Aux dires du jeune chercheur, «les enquêtes ont été menées auprès des producteurs dans six zones agro-écologiques au Bénin en vue de recueillir et de rechercher le virus. Des échantillons de feuilles (250) de bananiers et des pucerons (20.946) ont été collectés et analysés…».
On sait que la banane occupe une place importante dans l’alimentation des populations béninoises et qu’elle est très recherchée pour son fruit qui est une source d’énergie alimentaire de valeur. La maladie virale du bananier, le Banana Bunchy Top Virus (BBTV) qui l’attaque constitue une contrainte majeure à la production en quantité des Bananes de qualité. Le BBTV est considéré comme le virus le plus dévastateur des bananiers dans 18 pays africains, y compris le Bénin, où il a été détecté pour la première fois en 2011 à Dangbo dans la vallée de l’Ouémé. Le statut du virus demeure inconnu dans les communes d’intervention du projet BBTV Mitigation et zones de production de bananes, malgré les plaintes de certains producteurs.

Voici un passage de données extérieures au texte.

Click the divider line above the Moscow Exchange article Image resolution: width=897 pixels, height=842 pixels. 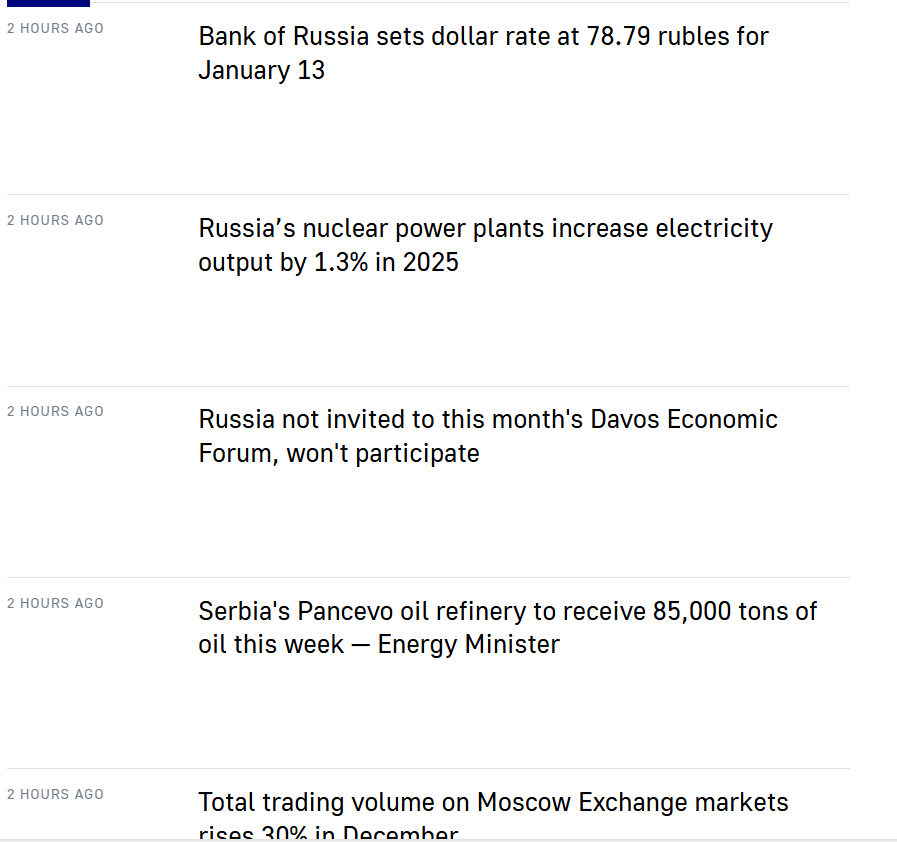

C’est donc, un travail colossal de recherche qui a été abattu en 5 laborieuses années, pour aboutir à la récompense mémorable, de la mention «très honorable», aussi bien pour le tout nouveau docteur, sa directrice de thèse que pour la communauté de l’UNA et les paysans-producteurs de la denrée ainsi que pour le projet BBTV-Bénin. Sa contribution au développement de l’économie de notre pays tient de ce que la filière est au cœur des axes prioritaires du Programme d’Action du Gouvernement du Bénin, en matière agricole.